27. Deskriminasi yang busuk

1.4K 655 24
                                    

Terhitung sudah lima belas hari, Galan bekerja di tempat ini. Semua terkendali, tidak ada masalah meskipun ia harus bekerja dengan wanita seangkuh Yuri.

Andai saja ada tawaran pekerjaan lain, mungkin Galan berhenti dari sini. Kadang Yuri menjengkelkan—suka bertingkah semaunya sendiri.

Tapi itu tidak akan terjadi, mana mungkin ada yang menawarkan pekerjaan kepadanya? Dapat pekerjaan ini saja sudah sangat beruntung.

Bu Ita keluar dari dalam kamar, mengenakan baju cerah serta tas kecil berwarna merah di pergelangan tangannya---tampaknya ia akan pergi.

Wajahnya terlihat sumringah, secarik senyum terbesit di bibirnya. Bu ita menyuruh Galan untuk melipat baju di ruangan tengah. Dia bilang, mau pergi sebentar.

"Kalau sudah beres, apa yang harus saya kerjakan, Bu?" Galan bertanya kelanjutan pekerjaan ini. Ia tidak akan mengerjakan apapun kalau tidak ada perintah lagi.

"Nanti, tunggu saja perintah dari Pak Dedi, ya." Bu Ita menutup pintu kamar, mengucapkan salam. Keluar dari rumah.

Sepeninggalnya Bu Ita. Galan bergegas melaksanakan kewajibannya. Ia segera mendatangi tumpukan baju yang berantakan itu.

Ruangan laundry ini tidak terlalu besar. Panjangnya cuma tujuh meter dan lebarnya pun tidak lebih dari empat meter. Hanya cukup untuk menampung delapan mesin cuci.
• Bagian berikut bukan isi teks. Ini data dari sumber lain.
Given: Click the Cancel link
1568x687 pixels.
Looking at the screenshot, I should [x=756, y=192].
Namun Galan tidak di sana sekarang, ia diruang tengah—melipat puluhan pakaian yang menggunung.

Hening.

Rumah ini lengang, nampaknya penghuninya tidak ada. Sebab, sedari tadi—tidak ada sedikitpun suara manusia yang terdengar.

Tiga puluh menit berlalu. Galan menoleh ke kanan-kiri, tidak ada siapa-siapa. Tumpukan pakaian yang tadinya menggunung, telah selesai dibereskan.
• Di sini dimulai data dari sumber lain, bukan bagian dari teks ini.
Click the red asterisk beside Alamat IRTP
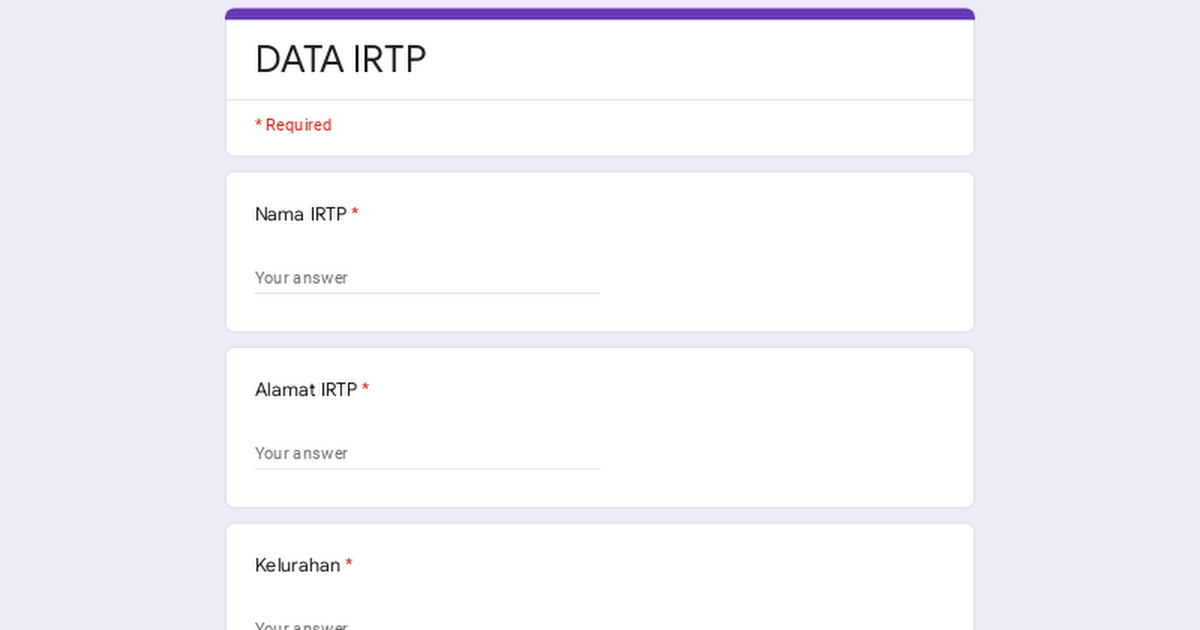coord(366,389)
Sekarang waktunya membungkus---akan tetapi ini bukan bagiannya. Biasanya Yuri yang disuruh untuk hal ini. Galan mana tahu perkara bungkus-membungkus.

Galan diam, bingung mau ngapain lagi. Dia melangkah—duduk di sofa.

"Ah, empuk sekali sofa ini," gumamnya sambil mengelus-elus kecil.

Sembari menunggu instruksi selanjutnya, ia memandangi satu persatu bingkai foto keluarga Bu Ita.

Di ujung paling kanan, ada foto Bu Ita dan keluarganya. Yuri terlihat masih kecil. Kira-kira menginjak umur sembilan tahun. Dia juga tidak terlihat galak.

"Hei, siapa itu?" Galan mengamati lebih dekat foto itu. Ada anak kecil yang digendong Bu Ita.

Tidak lama kemudian Pak Dedi keluar dari kamar. Air mukanya dingin, tidak pernah ada senyum yang muncul di wajahnya.

"Sudah selesai?" tanya Pak Dedi dengan suara berat.

Galan mengangguk. "Semua sudah selesai," jawab Galan. "Tinggal dibungkus saja, Pak."

"Yuri! " Pak Dedi meneriaki Yuri. "Bungkus pakaiannya. Antarkan ke rumah semua pelanggan!"

Hening. Tidak ada jawaban.

"YURI!!" Pak Dedi Berteriak lagi membuat Galan menutup telinga saking kerasnya.

"IYA, PAH!" Yuri menjawabnya tidak kalah keras.

Dengan muka kusut dan rambut acak-acakan---Yuri keluar dari kamar. Menutup pintunya dengan kasar.

Brakk!

"Mana?!" Yuri bertanya dengan nada tak suka pada Galan. Ia memalingkan wajah, tidak melihat sedikitpun muka Galan.

Galan menunjuk meja dengan malas. "Itu, ditumpuk di atas meja."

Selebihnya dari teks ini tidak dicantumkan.